- [Exercise goal]:
Every line from the one holding "humas@akb.ac.id (49, 2052)" through the last line of the records must be retyped exactly, and no other line or picture may appear in the copy.

- [Data extracts]:
>>>

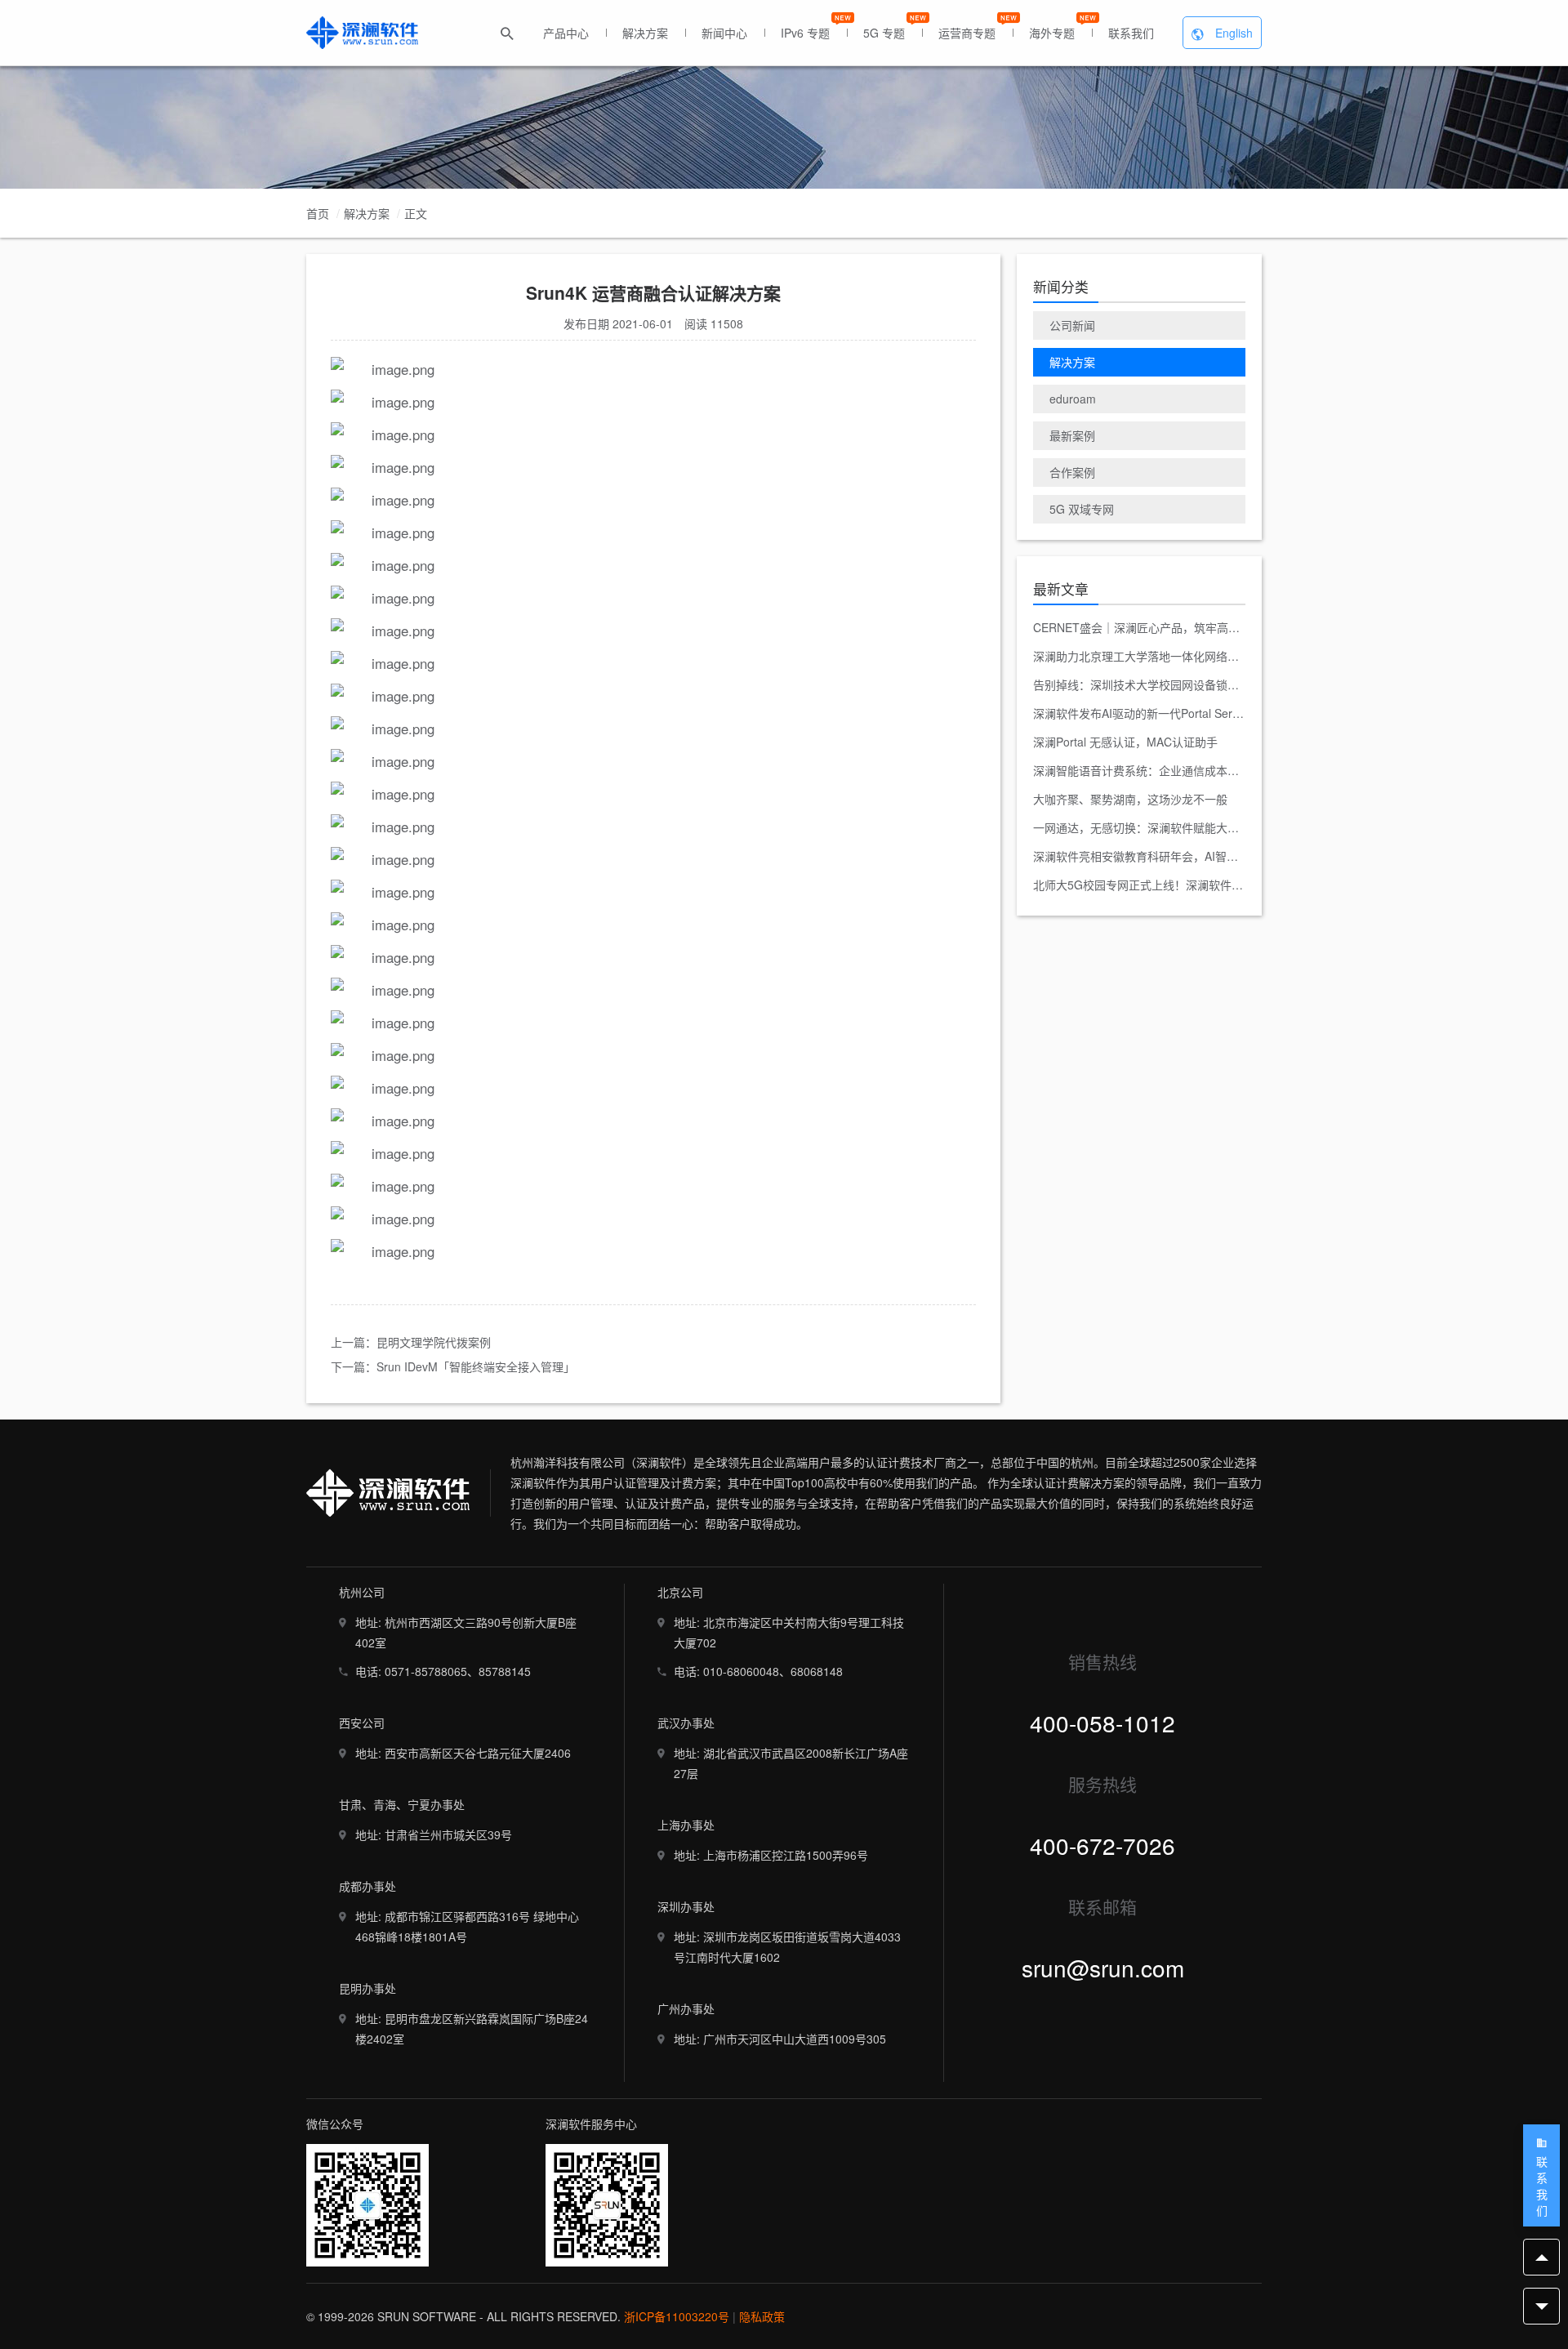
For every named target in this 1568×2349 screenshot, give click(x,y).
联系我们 (1131, 33)
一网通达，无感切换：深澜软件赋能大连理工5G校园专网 (1139, 827)
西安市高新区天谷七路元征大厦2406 (478, 1753)
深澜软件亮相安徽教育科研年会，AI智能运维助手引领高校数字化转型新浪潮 (1139, 856)
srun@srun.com (1103, 1967)
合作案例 (1072, 472)
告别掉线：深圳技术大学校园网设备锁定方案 (1139, 684)
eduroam (1072, 398)
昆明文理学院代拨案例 (433, 1342)
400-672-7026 (1102, 1845)
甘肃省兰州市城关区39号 (448, 1834)
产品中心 (566, 33)
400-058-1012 (1102, 1722)
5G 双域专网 (1081, 509)
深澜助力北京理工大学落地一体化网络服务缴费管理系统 (1139, 656)
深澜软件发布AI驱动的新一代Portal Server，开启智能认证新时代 (1139, 713)
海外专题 (1052, 33)
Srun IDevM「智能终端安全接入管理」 (475, 1366)
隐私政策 (762, 2316)
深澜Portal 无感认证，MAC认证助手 (1125, 741)
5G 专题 (884, 33)
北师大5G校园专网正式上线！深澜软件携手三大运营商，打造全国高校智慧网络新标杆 (1139, 884)
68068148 (817, 1671)
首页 (317, 213)
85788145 (505, 1671)
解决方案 (645, 33)
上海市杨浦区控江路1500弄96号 (785, 1855)
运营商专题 (967, 33)
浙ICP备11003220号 (676, 2316)
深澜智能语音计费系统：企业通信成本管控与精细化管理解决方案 (1139, 770)
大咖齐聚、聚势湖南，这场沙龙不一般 (1130, 799)
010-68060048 (741, 1671)
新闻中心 (724, 33)
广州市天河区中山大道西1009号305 (794, 2038)
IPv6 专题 (805, 33)
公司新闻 (1072, 325)
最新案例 (1072, 435)
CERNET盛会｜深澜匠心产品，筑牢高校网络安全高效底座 (1139, 627)
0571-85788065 (426, 1671)
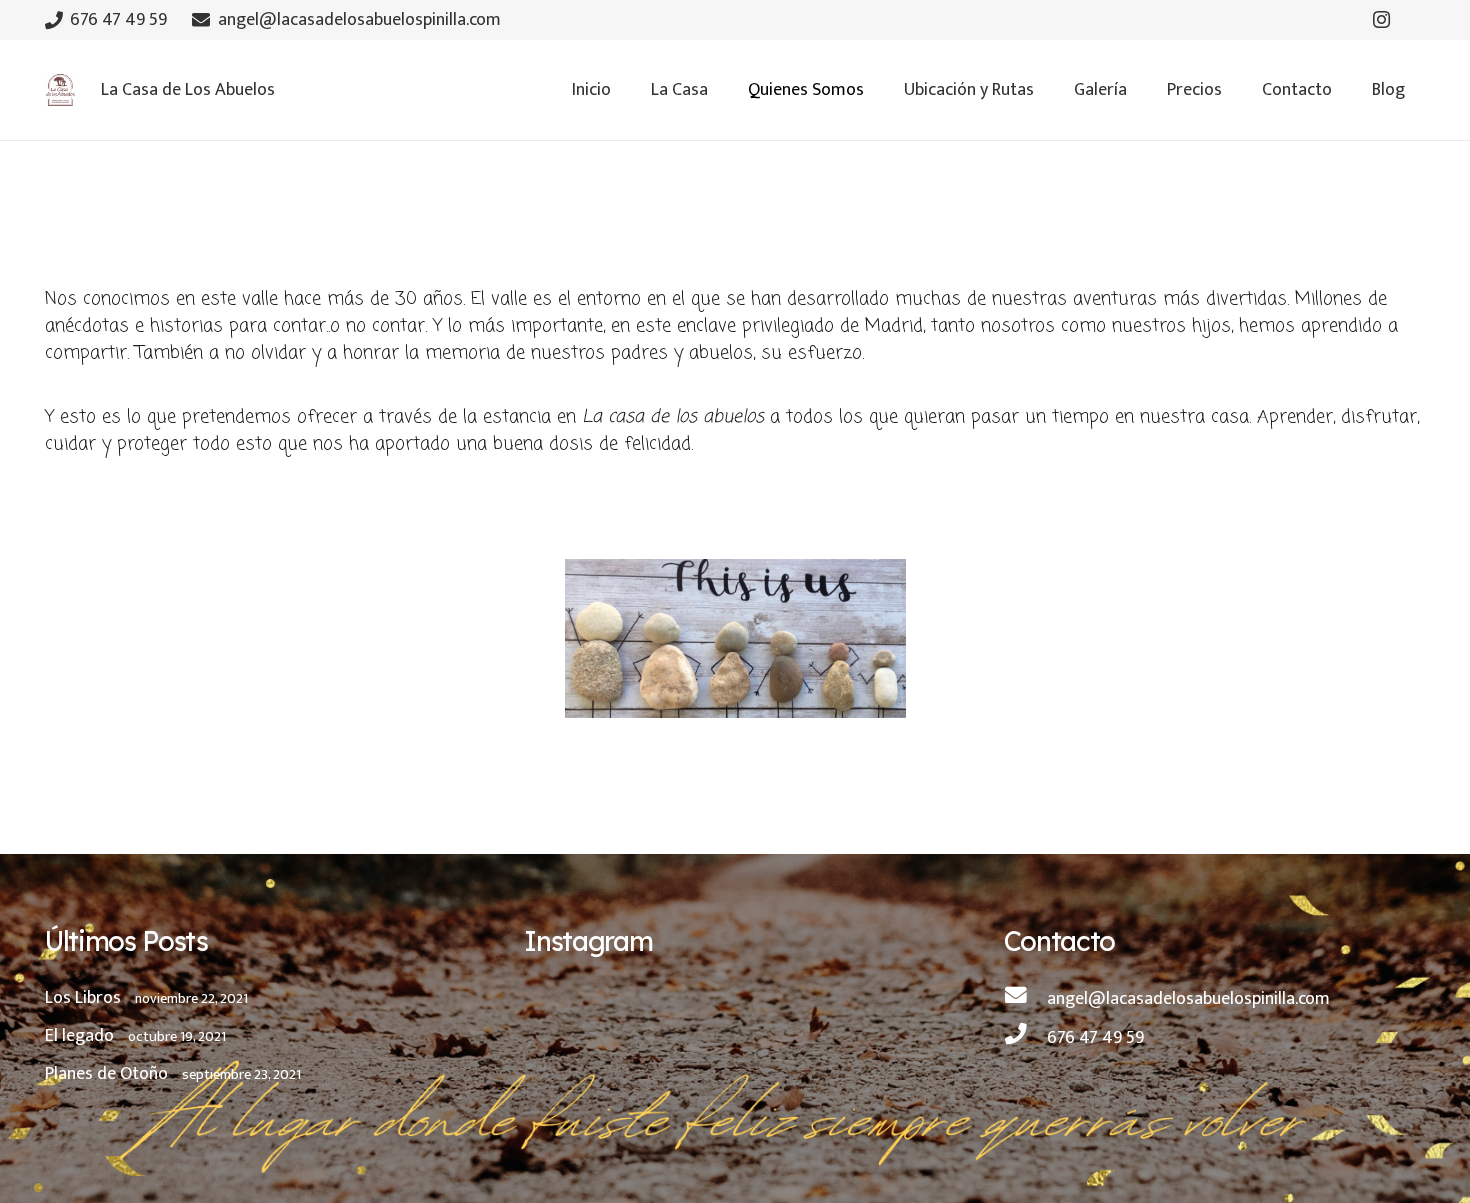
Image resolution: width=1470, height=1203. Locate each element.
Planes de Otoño (106, 1074)
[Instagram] (1382, 20)
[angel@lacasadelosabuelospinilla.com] (1025, 998)
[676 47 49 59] (1025, 1037)
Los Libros (83, 998)
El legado (79, 1036)
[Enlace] (60, 90)
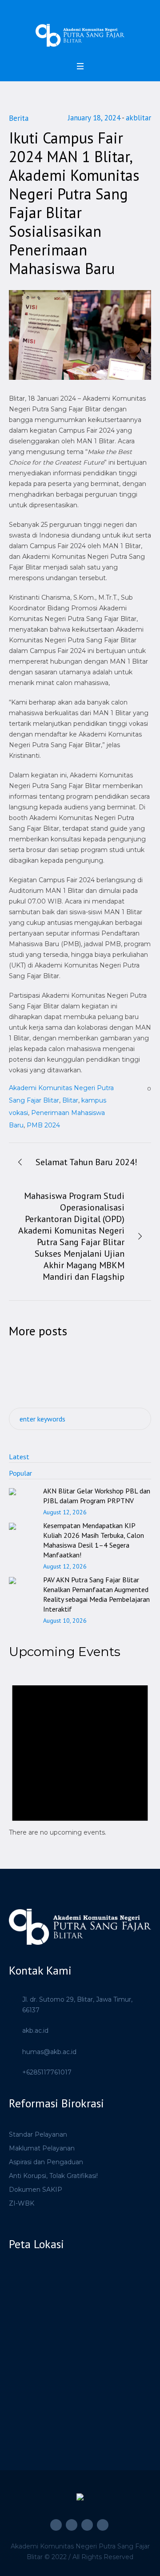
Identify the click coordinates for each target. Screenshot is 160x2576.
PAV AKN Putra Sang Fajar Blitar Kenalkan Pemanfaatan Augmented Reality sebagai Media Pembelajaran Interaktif (96, 1594)
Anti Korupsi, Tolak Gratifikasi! (53, 2176)
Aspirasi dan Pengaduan (46, 2162)
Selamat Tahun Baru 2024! (86, 1162)
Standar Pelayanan (38, 2134)
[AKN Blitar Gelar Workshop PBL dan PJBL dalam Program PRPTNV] (22, 1496)
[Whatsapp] (102, 2525)
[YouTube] (87, 2525)
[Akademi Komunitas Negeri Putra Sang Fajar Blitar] (80, 35)
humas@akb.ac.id (49, 2052)
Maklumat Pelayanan (42, 2148)
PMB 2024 (43, 1125)
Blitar (70, 1100)
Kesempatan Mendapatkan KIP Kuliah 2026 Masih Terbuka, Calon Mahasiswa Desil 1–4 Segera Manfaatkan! (93, 1540)
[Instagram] (71, 2525)
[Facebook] (56, 2525)
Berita (18, 118)
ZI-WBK (21, 2203)
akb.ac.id (35, 2031)
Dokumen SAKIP (35, 2190)
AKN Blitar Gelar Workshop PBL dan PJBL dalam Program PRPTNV (96, 1495)
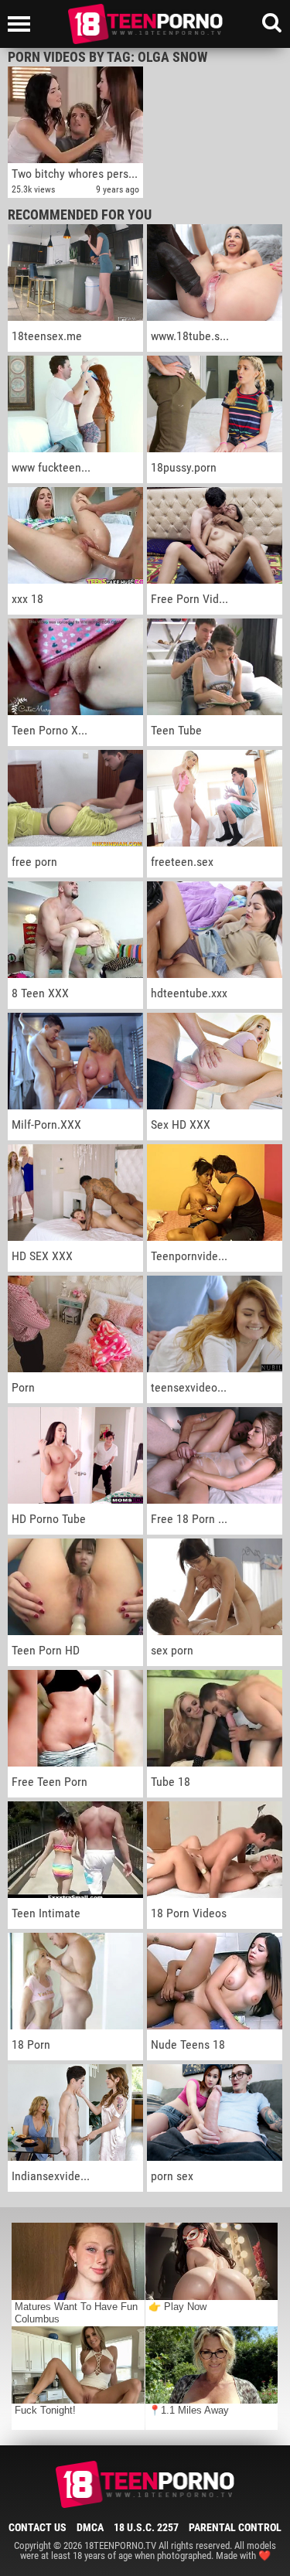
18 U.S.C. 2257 (146, 2527)
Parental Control (235, 2527)
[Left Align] (23, 24)
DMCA (90, 2527)
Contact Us (38, 2527)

<<<

- [Answer to the problem]:
humas@akb.ac.id (49, 2052)
Maklumat Pelayanan (42, 2148)
PMB 2024 (43, 1125)
Blitar (70, 1100)
Kesempatan Mendapatkan KIP Kuliah 2026 Masih Terbuka, Calon Mahasiswa Desil 1–4 Segera Manfaatkan! (93, 1540)
[Instagram] (71, 2525)
[Facebook] (56, 2525)
Berita (18, 118)
ZI-WBK (21, 2203)
akb.ac.id (35, 2031)
Dokumen SAKIP (35, 2190)
AKN Blitar Gelar Workshop PBL dan PJBL dalam Program PRPTNV (96, 1495)
18 U.S.C. 2257 (146, 2527)
Parental Control (235, 2527)
[Left Align] (23, 24)
DMCA (90, 2527)
Contact Us (38, 2527)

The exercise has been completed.